++++ DATA SHOWN

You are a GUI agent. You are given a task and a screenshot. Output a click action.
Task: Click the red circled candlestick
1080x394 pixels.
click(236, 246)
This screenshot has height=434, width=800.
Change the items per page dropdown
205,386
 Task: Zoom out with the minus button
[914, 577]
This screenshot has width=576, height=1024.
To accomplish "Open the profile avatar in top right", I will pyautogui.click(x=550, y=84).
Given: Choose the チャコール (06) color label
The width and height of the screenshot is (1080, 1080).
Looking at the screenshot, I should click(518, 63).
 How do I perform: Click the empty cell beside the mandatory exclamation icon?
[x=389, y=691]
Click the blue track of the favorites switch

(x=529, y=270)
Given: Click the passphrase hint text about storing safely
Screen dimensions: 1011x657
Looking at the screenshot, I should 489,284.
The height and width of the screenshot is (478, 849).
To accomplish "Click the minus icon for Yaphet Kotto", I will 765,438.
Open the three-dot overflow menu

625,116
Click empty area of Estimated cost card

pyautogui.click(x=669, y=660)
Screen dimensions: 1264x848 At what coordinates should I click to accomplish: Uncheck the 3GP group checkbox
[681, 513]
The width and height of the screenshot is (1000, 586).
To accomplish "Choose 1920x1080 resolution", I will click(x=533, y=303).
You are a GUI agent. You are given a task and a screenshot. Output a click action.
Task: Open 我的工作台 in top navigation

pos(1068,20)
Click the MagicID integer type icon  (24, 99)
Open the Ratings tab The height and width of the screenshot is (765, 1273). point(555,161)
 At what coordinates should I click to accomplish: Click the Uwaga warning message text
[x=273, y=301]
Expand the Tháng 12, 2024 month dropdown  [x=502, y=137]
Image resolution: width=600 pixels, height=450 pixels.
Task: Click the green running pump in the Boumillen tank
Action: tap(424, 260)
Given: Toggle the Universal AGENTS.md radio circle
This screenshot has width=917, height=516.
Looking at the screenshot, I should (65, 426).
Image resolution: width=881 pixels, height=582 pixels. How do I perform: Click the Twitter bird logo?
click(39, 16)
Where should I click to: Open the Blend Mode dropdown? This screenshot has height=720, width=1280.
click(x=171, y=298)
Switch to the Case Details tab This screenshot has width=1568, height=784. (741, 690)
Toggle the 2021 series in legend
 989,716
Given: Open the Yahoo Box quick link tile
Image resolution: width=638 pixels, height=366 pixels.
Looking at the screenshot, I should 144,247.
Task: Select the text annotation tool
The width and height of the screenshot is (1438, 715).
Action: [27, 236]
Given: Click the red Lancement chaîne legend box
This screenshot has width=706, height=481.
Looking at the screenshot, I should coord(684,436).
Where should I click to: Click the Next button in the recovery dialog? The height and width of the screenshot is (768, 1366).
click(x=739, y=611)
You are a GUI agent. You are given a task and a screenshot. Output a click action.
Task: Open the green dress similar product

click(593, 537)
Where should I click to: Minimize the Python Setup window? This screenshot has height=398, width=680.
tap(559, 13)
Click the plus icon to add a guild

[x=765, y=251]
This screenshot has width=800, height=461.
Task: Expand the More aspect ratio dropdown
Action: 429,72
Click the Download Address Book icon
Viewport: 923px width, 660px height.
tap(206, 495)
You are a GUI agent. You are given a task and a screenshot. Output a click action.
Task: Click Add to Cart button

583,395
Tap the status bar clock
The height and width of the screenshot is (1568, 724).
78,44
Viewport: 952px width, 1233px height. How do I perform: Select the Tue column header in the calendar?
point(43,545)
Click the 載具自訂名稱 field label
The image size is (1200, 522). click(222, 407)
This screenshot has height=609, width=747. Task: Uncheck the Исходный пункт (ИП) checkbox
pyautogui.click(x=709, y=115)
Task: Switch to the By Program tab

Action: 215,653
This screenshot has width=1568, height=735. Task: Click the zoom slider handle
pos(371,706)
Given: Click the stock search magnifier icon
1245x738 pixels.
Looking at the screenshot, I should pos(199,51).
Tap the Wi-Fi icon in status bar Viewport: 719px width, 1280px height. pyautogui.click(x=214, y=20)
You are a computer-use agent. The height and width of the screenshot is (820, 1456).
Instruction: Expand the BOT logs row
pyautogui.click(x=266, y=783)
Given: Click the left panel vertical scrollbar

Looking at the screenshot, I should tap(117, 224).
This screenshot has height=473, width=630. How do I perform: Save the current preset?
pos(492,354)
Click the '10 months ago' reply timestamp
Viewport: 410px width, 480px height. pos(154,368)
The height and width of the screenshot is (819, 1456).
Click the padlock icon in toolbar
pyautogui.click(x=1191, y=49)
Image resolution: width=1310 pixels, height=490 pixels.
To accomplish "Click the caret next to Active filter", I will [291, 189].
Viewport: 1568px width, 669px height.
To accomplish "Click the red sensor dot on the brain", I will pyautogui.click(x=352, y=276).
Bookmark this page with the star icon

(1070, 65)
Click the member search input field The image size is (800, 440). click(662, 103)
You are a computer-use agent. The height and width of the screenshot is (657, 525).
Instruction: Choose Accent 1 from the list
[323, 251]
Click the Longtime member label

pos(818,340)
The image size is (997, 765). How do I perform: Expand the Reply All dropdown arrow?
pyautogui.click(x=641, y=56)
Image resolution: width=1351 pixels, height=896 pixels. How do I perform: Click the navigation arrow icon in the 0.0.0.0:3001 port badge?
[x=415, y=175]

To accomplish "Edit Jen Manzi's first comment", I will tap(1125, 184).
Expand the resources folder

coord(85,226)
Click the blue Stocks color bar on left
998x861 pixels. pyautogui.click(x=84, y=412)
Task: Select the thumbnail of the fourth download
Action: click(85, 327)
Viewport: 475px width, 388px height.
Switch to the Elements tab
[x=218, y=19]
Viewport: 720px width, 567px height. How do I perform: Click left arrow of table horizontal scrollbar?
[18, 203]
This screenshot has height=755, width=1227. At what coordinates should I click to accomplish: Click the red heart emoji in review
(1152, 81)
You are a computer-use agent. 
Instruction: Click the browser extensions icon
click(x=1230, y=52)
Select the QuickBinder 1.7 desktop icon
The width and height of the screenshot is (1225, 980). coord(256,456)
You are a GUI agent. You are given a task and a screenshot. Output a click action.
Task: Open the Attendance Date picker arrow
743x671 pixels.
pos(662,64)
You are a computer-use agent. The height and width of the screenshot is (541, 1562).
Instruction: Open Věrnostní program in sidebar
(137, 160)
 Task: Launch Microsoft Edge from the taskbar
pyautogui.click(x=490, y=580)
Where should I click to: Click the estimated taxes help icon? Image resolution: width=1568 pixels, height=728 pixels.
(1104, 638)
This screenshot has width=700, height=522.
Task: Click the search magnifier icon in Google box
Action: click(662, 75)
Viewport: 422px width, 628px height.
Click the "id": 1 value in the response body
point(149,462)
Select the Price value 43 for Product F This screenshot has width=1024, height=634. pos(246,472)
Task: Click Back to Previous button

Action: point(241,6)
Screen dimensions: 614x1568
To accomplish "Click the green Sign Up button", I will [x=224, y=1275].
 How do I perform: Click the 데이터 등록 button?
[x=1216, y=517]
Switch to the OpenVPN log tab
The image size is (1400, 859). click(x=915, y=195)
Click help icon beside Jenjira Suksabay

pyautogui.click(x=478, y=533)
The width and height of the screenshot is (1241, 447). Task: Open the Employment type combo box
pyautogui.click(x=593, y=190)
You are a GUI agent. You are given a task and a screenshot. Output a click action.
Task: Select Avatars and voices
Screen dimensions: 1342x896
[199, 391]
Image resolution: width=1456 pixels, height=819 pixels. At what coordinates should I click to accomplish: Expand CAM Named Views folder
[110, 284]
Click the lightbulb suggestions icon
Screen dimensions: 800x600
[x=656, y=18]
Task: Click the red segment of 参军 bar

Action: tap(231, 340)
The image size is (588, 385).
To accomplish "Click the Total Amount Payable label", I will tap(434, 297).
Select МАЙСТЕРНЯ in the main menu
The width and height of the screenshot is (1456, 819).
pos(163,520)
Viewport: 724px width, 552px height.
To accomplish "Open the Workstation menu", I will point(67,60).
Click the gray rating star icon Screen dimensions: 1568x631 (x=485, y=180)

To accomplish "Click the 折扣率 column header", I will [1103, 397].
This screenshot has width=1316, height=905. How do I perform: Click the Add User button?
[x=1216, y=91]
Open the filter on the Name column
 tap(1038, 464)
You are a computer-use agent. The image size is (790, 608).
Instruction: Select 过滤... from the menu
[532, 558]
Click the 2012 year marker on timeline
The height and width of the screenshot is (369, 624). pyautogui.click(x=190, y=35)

++++++++

▸ **JOB**: Put the records from the line containing "Select the Price" through the line containing "Action: point(241,6)" into a two-column CSV with the columns instruction and answer, one row for each record, placing its text and its answer each in a single quoted field with line breaks turned into spaces.

▸ **EXERCISE RESPONSE**:
instruction,answer
"Select the Price value 43 for Product F This screenshot has width=1024, height=634.","pos(246,472)"
"Task: Click Back to Previous button","Action: point(241,6)"